- **Page**:

A leading political expert explains why systems fail to deliver things we all want—democracy, equality, solidarity, security and prosperity—and what can be done to create a just, equitable, and environmentally sane society.
The dawn of the twenty-first century had the promise of a golden age. The economy was stable and growing, social peace seemed possible, and technology appeared benign. The past years have awakened us from this complacency.
We have long known what needs to be done to save the world from climate disaster. Why do we continue on the path of self-destruction?
The immense wealth of the United States should make poverty a historical curiosity. Why is income inequality growing and the scourge of poverty increasing?
The vast majority of people around the world want to live in a society with democratic values. Why is democracy receding?
Why is it so hard to get - and keep - the world we want?

[Records excerpted from a collection]

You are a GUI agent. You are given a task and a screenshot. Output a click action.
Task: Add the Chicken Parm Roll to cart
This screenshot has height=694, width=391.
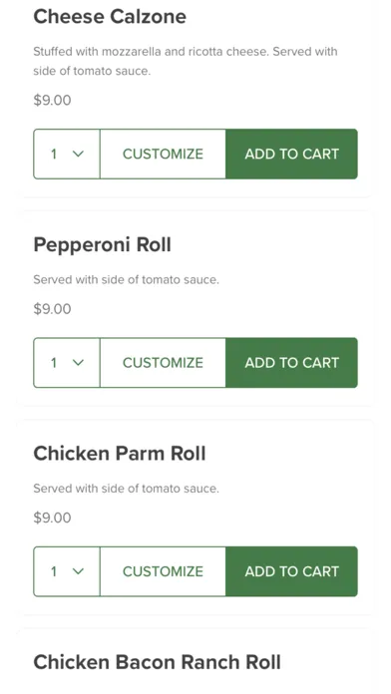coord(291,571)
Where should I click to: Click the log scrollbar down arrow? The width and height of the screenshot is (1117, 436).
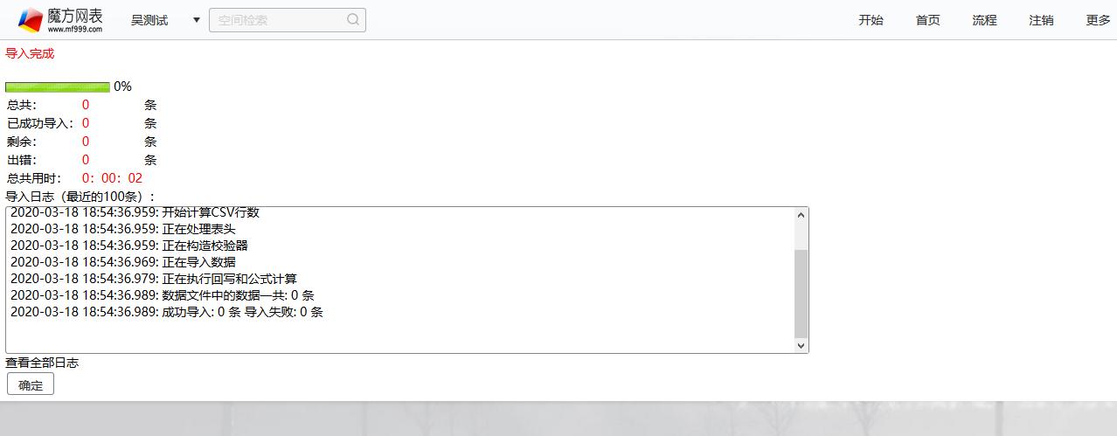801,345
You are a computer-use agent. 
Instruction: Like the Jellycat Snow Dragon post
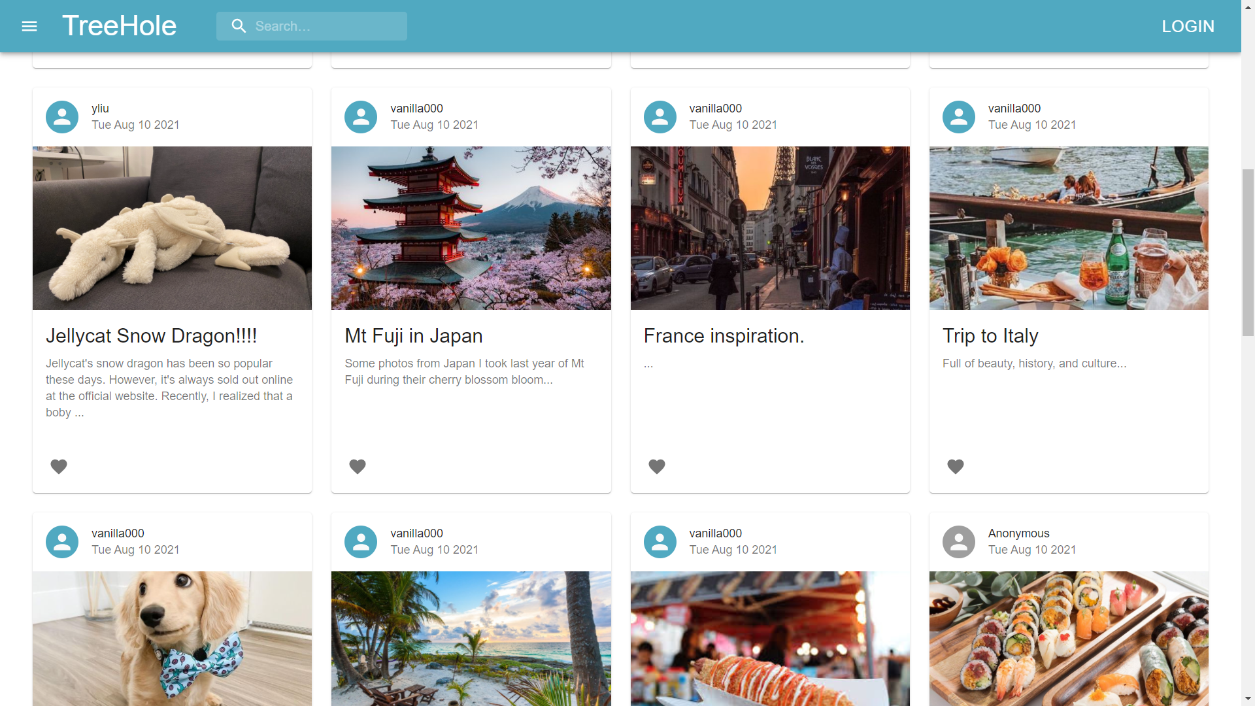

- **Instructions to follow**: Copy word for word the passage in the text above about why systems fail us, starting at the words containing "We have long" and ending with "of poverty increasing?".

- **Right answer**:
We have long known what needs to be done to save the world from climate disaster. Why do we continue on the path of self-destruction?
The immense wealth of the United States should make poverty a historical curiosity. Why is income inequality growing and the scourge of poverty increasing?